As I’m sure many people will point out today and in the coming weeks,the Next Generation Science Standards has been released. The plan sets forth standard teaching practices and subjects for K-12 students, which (unbeknownst to me) was previously unstandardized. Twenty-six states have agreed to follow the plan, including my current state of Georgia, but not my home state Florida. The campaign was carried out entirely by the states with no federal aid—an accomplishment in its own right—and there is no mandate for the other twenty-four states to adopt the lesson plans.
As Bruce Alberts, Editor-in-Cheif of Science and a proponent of NGSS, says, “We must teach out students to do something in science class, not to memorize facts.”
Some conservatives are worried by thought of teaching children about evolution and climate change, especially in Kansas and Texas, but many are excited about the curriculum. Last year, Barbara argill, the Republican chairwoman of Texas’ State Board of Education, said there was a “zero percent chance” of Texas adopting the plan. Other organizations, mostly science-based, are excited for the plan.
“This is revolutionary in many respects,” Michael Wysession, one of the scientists who helped with writing the standards, said. “First of all, it is incredible to have most states in the country adopting a single standard. Having each state do its own thing has been really detrimental to the science and engineering education of this country and this is a tremendous step forward.”
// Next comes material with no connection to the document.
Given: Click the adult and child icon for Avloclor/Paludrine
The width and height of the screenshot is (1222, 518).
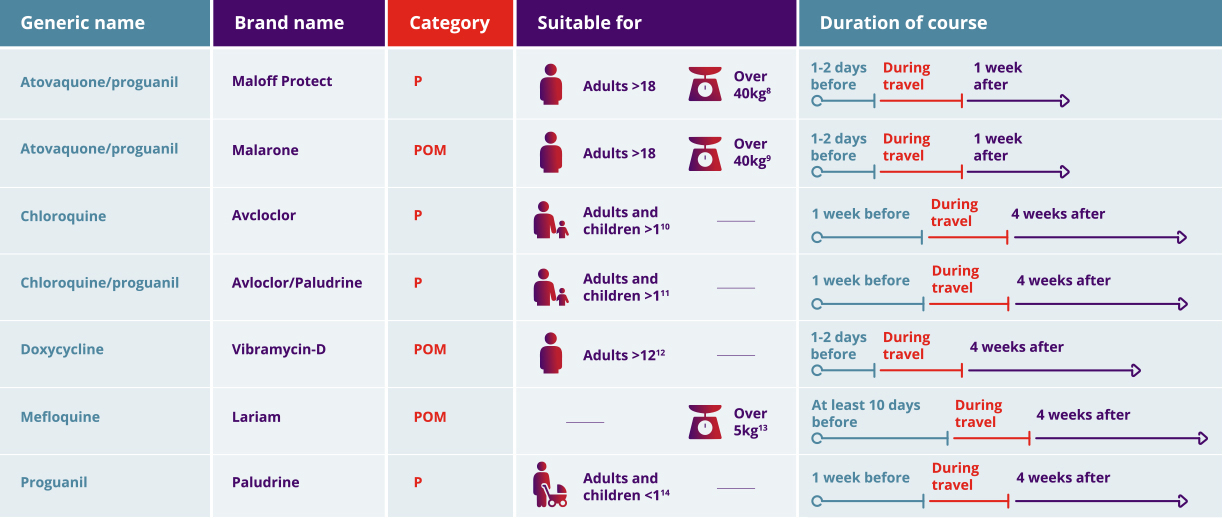Looking at the screenshot, I should 549,287.
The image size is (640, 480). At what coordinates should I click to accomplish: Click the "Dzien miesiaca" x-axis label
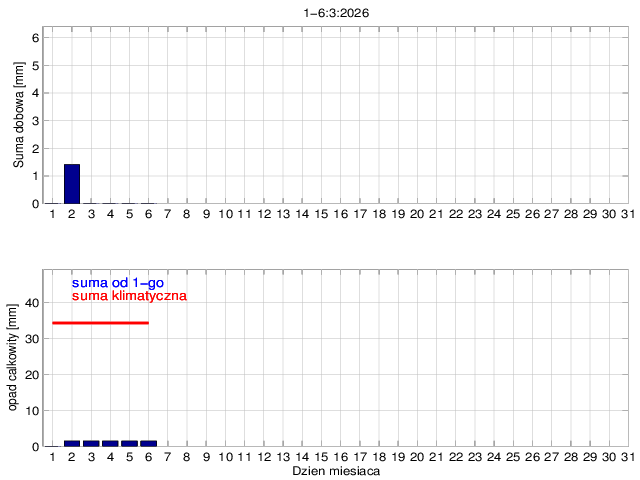336,470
I, personally, am very excited about the new approach for teaching science. I have long thought that current methods weren’t reaching students. Even into college, I thought chemistry was boring because previously I had been given a list of facts and scientist names to memorize and regurgitate on a test. Hopefully, the standards will not only help understanding but boost interest as well. Now if only there were standards set in place for teaching mathematics, we’d regain our position on the forefront of science.